SYRIA – Vatican sends delegation to newly liberated Aleppo


At the beginning of January Cardinal Mario Zenari, Apostolic Nuncio for Syria, expressed his desire that 2017 would be a year that “truly marks” a change in Syria – a country that has been devastated by almost six years of war and where the fighting against the Jihadist groups such as Islamic State is still going on.

Cardinal Mario Zenari has just visited Aleppo for the first time since the government took control of the city in December and the bombings ceased. The Cardinal  was accompanied by Fr. Giovanni Pietro Dal Toso, former Secretary of the Pontifical Council Cor Unum; Mgr Giampietro Dal Toso, secretary delegate of the Dicastery for Promoting Human Development, along with nunciature advisor, Mgr. Thomas Habib on this trip to assess the citizens’ immediate need for food, housing, clothing, education, and healthcare.

Archbishop Georges Abou Khazen OFM, the Apostolic Vicar of Aleppo for the Latin rite, said “we are all happy. Here people, even non-Christians, never tire of giving thanks for everything that Pope Francis does and says for Syria.  We take this opportunity to express this gratitude to the representative of the Pope.”

The activities carried out by the Apostolic Nuncio in Syria included an encounter with Catholic bishops, priests and religious and meetings with civil authorities. Both religious and civil authorities expressed their gratitude for the Holy Father’s gesture in elevating to the dignity of cardinal the Papal Representative to the country. They said this showed the Pope’s special closeness to the suffering Syrian population.

[Items from a data source]
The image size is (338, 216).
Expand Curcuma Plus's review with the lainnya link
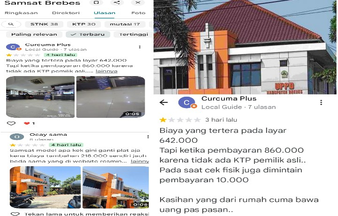pos(107,71)
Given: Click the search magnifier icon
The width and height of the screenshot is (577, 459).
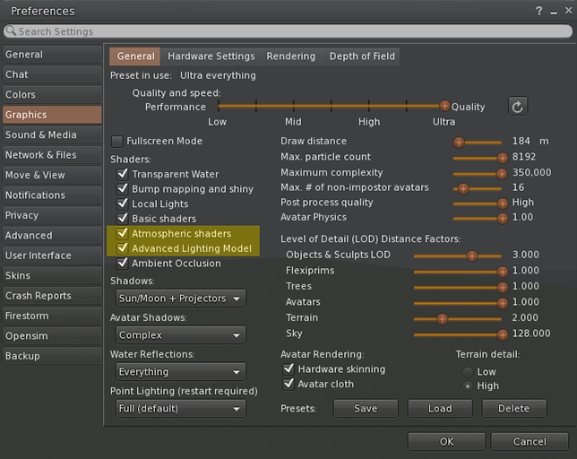Looking at the screenshot, I should pos(12,31).
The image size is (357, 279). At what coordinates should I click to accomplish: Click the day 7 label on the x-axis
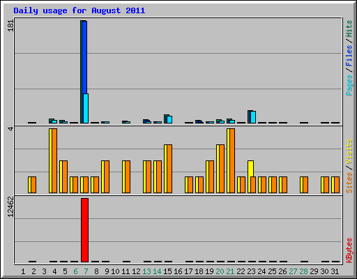(86, 271)
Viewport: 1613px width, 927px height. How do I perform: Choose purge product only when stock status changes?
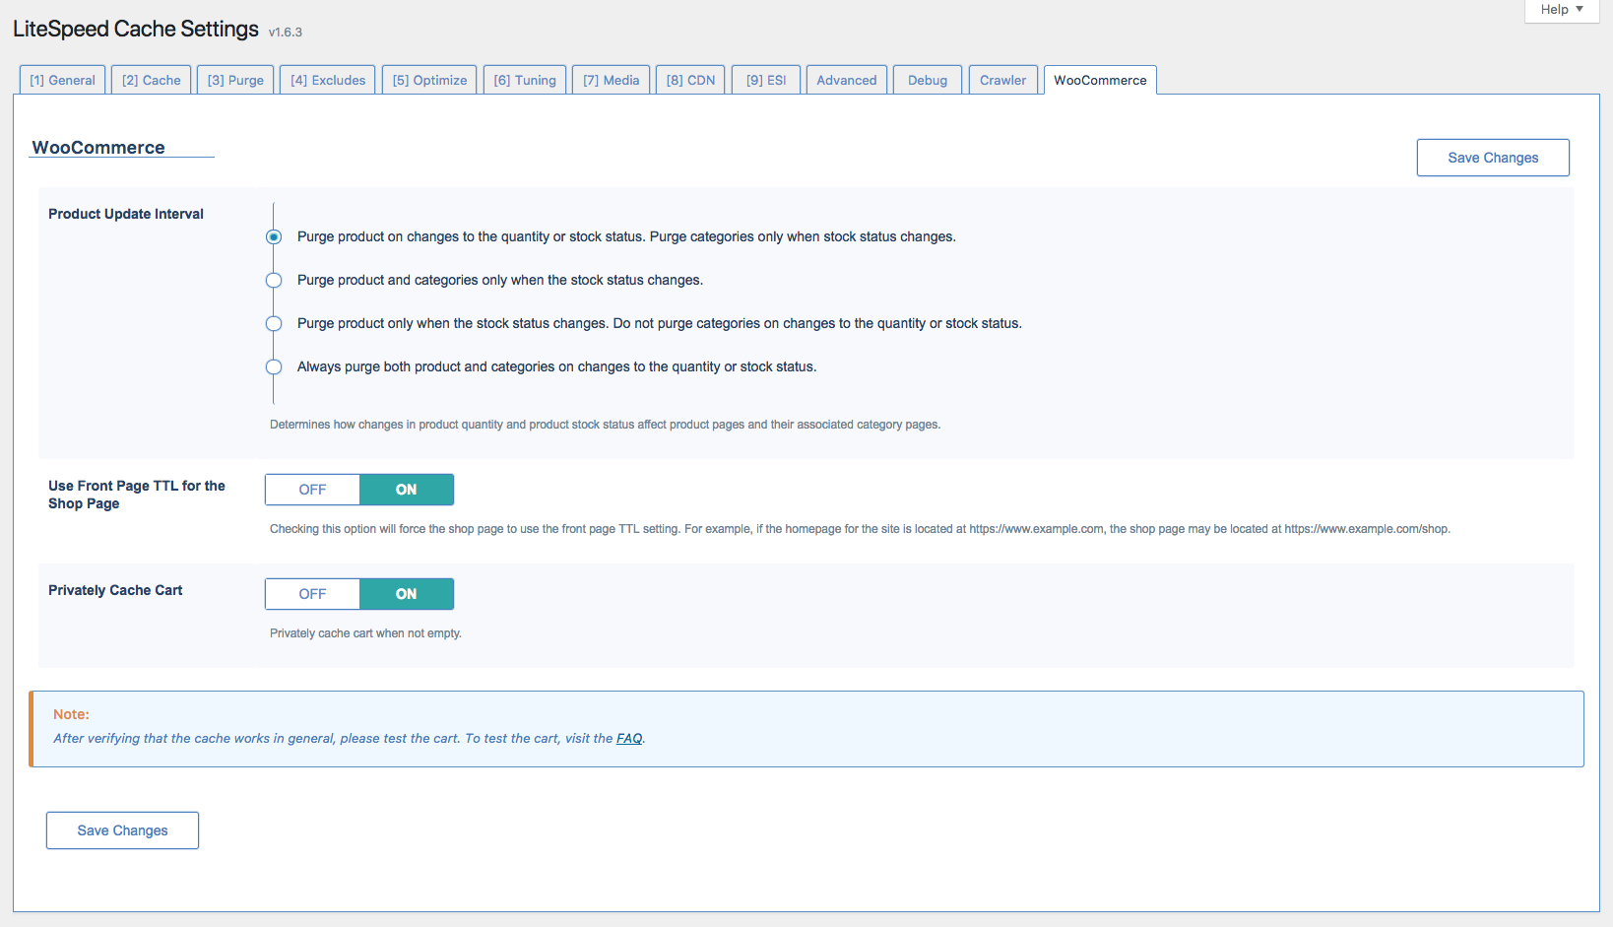274,324
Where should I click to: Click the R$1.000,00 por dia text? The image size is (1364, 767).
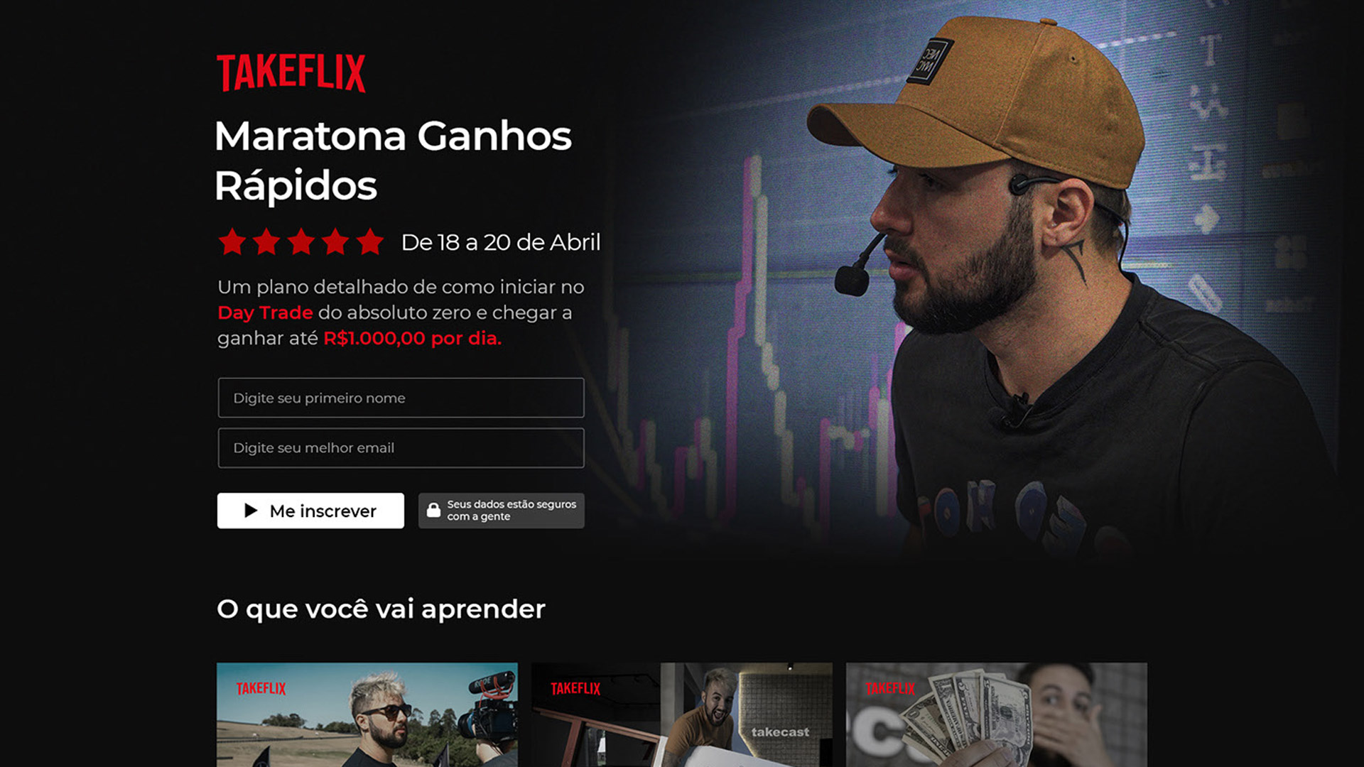click(x=412, y=338)

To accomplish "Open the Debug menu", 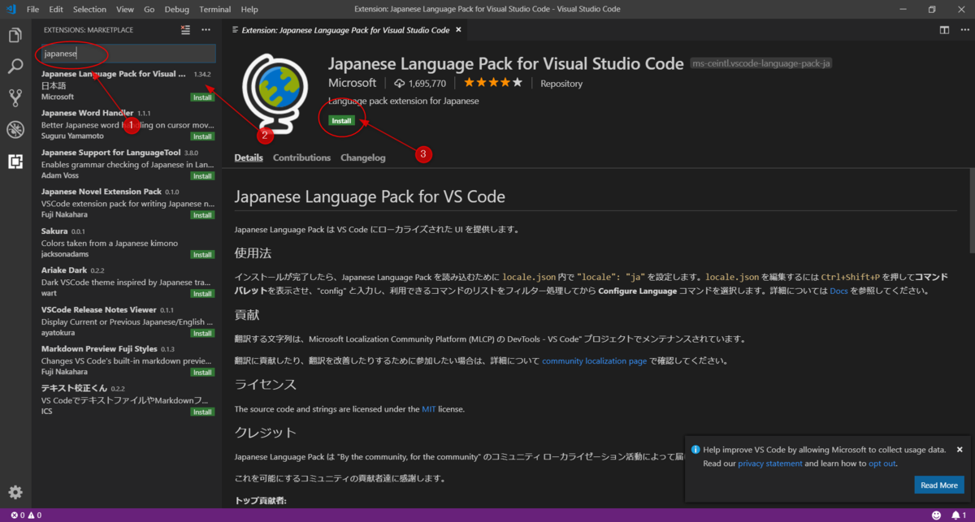I will pyautogui.click(x=176, y=9).
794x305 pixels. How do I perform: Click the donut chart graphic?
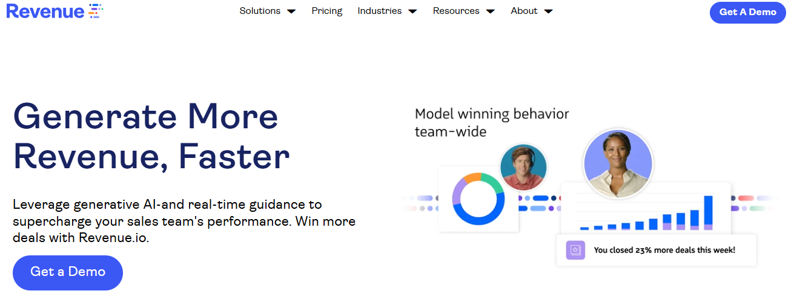coord(478,199)
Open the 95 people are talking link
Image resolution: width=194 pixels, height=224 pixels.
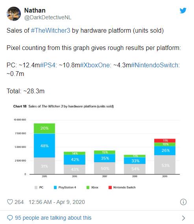53,218
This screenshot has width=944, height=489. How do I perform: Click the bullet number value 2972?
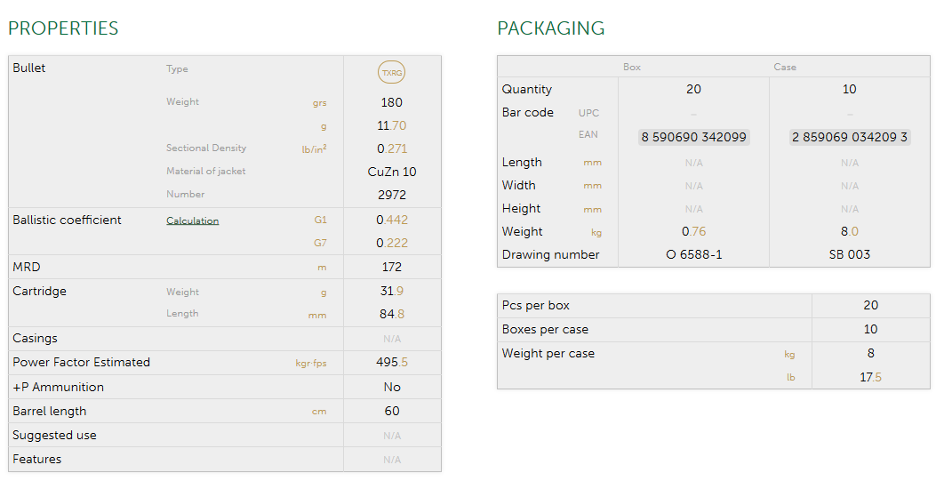(392, 195)
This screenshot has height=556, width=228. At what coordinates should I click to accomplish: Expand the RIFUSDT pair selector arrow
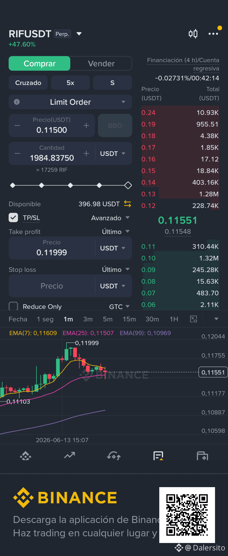[79, 34]
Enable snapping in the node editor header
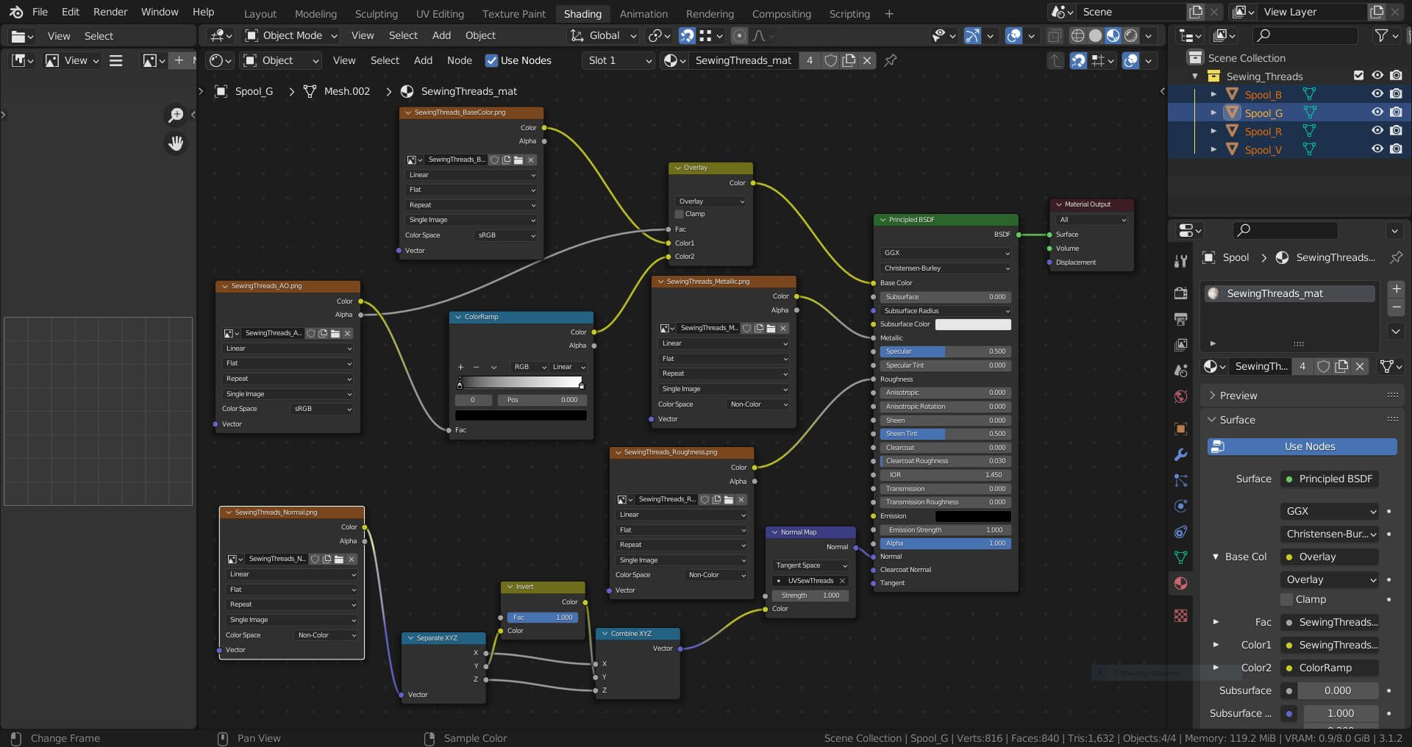 click(1078, 60)
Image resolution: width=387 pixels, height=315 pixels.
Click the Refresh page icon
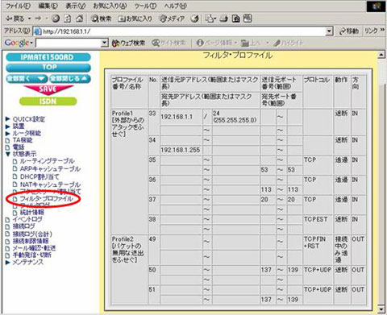[x=68, y=19]
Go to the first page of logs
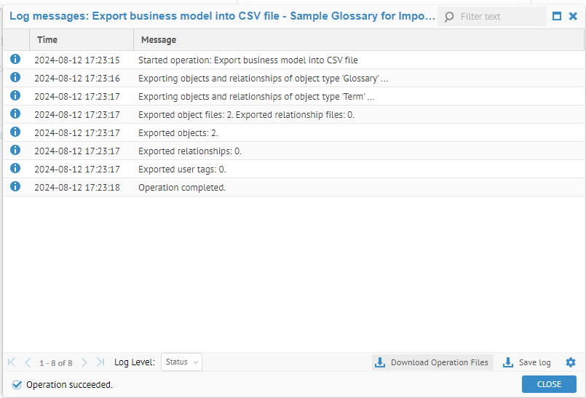Image resolution: width=586 pixels, height=398 pixels. coord(12,362)
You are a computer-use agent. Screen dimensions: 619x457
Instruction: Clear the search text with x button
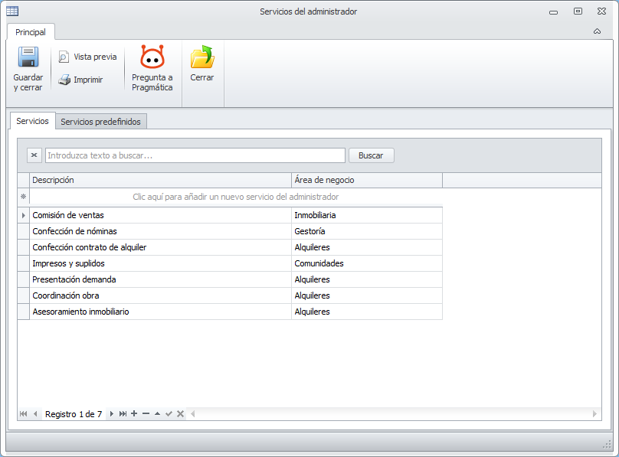coord(34,155)
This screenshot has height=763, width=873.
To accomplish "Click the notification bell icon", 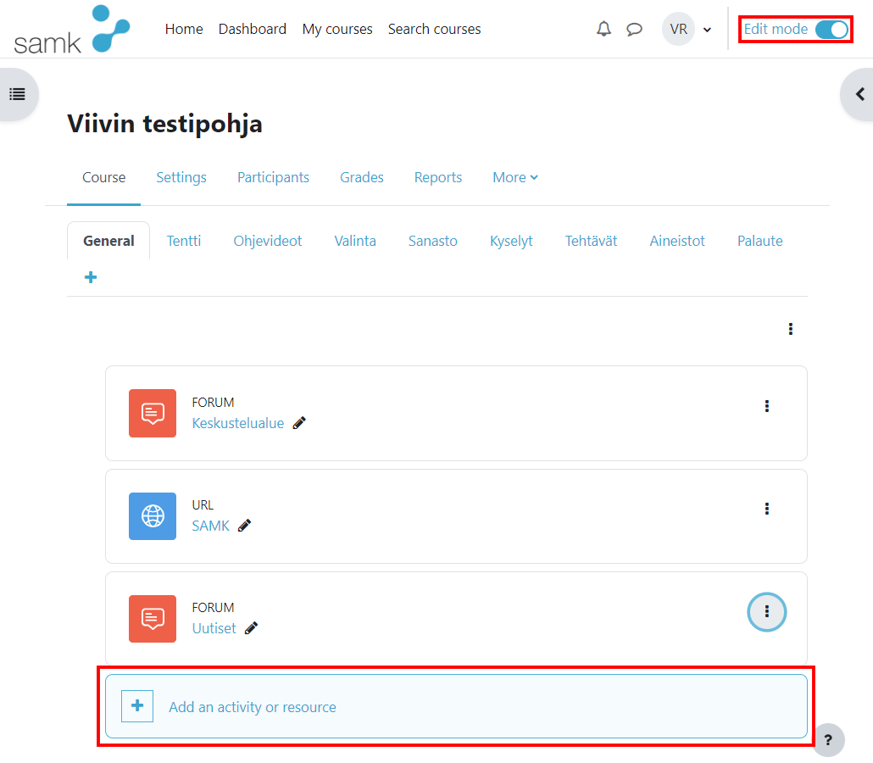I will [x=603, y=29].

-- REQUIRED ACTIONS --
[1] Reproduce, word for word, the stretch of the Aleppo article from "Cardinal Mario Zenari has" through "education, and healthcare.".
[2] Write the next part of the article on the Vatican delegation to Aleppo, picking up after its final sentence.
The rows play no part in the work on the Aleppo article.

-- EXERCISE ANSWERS --
[1]
Cardinal Mario Zenari has just visited Aleppo for the first time since the government took control of the city in December and the bombings ceased. The Cardinal  was accompanied by Fr. Giovanni Pietro Dal Toso, former Secretary of the Pontifical Council Cor Unum; Mgr Giampietro Dal Toso, secretary delegate of the Dicastery for Promoting Human Development, along with nunciature advisor, Mgr. Thomas Habib on this trip to assess the citizens’ immediate need for food, housing, clothing, education, and healthcare.

[2]
Meetings with Catholic charitable entities highlighted the importance of the assistance they provide for the benefit of all the Syrian population. The delegation visited three Christian emergency hospitals and evaluated  the condition of several Catholic hospitals in the light of a future project for their reconstruction and resumption of activity. The Cardinal met families who fled neighbourhoods controlled by rebel groups in two refugee camps run by Caritas and the Jesuit Refugee Service. A new center for humanitarian assistance managed by Caritas Aleppo in the Hanano district was inaugurated.

The delegation also visited destroyed churches and participated in an ecumenical vigil with bishops, priests and faithful of all churches on the occasion of the Week of Prayer for Christian Unity. “We prayed together for the rebirth of Aleppo,” said Archbishop Abou Khazen. The Christian communities and their pastors expressed their gratitude to the Pope for his constant attention to Syria. Emphasis was placed on the responsibility of religions in educating in peace and reconciliation at meetings held with representatives of Islam.

Before the outbreak of civil war in 2012, Aleppo was Syria’s second-largest city. During the four years of conflict it was divided into two sectors: the west controlled by the Syrian government and the east controlled by the jihadist and rebel groups such as Jabhat Fateh al-Sham (former Nusra Front), Syrian Free Army and The Islamic Front.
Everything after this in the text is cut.